Tutorial on Model Selection

In this tutorial, we will look at how model saturation can be used to compute Bayes factors.

We start with a model assuming no preference

ex.hole.First
package ex.hole model First { random List<IntVar> xs ?: fixedIntList(12, 32) random RealVar alpha ?: latentReal laws { alpha ~ Exponential(0.1) for (IntVar x : xs) { x | alpha ~ Poisson(alpha) } } }

Now look at the standard output, in the last round, take note of "logNormalizationContantProgress [ round=11 value=___ ]"

This is an estimate of the natural logarithm of the probability of the data (evidence or marginal likelihood). This estimate is based on the stepping stone method combined with parallel tempering, methods that we will cover in detail in a few weeks.

ex.hole.Second
package ex.hole model Second { random List<IntVar> xs ?: fixedIntList(12, 32) random List<RealVar> betas ?: latentRealList(2) laws { for (int i : 0..1) { betas.get(i) ~ Exponential(0.1) xs.get(i) | RealVar beta = betas.get(i) ~ Poisson(beta) } } }

Take note of the estimate of the marginal likelihood for the second model.

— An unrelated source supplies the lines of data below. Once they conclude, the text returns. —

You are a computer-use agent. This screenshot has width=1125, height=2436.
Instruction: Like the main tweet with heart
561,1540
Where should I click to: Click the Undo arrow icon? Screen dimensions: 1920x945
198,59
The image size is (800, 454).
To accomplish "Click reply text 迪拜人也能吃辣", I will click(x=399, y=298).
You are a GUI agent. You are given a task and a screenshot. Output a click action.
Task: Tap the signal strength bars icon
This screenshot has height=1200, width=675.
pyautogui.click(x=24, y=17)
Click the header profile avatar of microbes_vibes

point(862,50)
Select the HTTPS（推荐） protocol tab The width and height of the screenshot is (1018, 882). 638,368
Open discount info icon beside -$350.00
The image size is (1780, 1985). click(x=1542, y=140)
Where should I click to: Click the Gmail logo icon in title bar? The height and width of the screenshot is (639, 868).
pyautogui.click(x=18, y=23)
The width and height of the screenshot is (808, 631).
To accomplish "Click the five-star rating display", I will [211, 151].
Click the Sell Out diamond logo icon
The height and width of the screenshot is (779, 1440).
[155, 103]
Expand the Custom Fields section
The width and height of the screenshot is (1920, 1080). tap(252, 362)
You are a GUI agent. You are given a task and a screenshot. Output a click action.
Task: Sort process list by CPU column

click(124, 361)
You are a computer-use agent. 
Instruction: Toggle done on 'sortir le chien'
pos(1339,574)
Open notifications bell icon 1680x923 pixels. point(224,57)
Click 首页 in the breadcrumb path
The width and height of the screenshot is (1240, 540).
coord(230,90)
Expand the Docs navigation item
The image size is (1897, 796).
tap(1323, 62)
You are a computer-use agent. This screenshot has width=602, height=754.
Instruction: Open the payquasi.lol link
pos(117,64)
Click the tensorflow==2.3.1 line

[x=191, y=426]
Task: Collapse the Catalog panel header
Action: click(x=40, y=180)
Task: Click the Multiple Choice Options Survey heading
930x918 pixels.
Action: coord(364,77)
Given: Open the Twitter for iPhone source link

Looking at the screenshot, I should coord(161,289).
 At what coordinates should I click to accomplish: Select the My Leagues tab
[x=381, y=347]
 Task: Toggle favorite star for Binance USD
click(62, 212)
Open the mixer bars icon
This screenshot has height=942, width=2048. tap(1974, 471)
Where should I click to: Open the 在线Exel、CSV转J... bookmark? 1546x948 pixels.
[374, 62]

Consider now an augmented model based on model saturation:

ex.hole.Both
package ex.hole model Both { // model selection random IntVar indicator ?: latentInt // first model's latent variables random RealVar alpha ?: latentReal // second model's latent variables random List<RealVar> betas ?: latentRealList(2) // data random List<IntVar> xs ?: fixedIntList(12, 32) laws { indicator ~ Bernoulli(0.5) // priors for first model alpha ~ Exponential(0.1) // priors for second model for (int i : 0..1) { betas.get(i) ~ Exponential(0.1) } // likelihood for (int i : 0..1) { xs.get(i) | RealVar beta = betas.get(i), alpha, indicator ~ Poisson(if (indicator == 0) alpha else beta) } } }

Exercise 1

Compare the approximation based on model saturation versus those based on separate stepping stone estimates.

Exercise 2

Suppose now the dataset is $$x_1 = 12, x_2 = 13$$. Clearly, a reasonable model selection should then give more weight to the simpler model, i.e. it should penalize the additional complexity of the 2-parameter model. Do you observe this?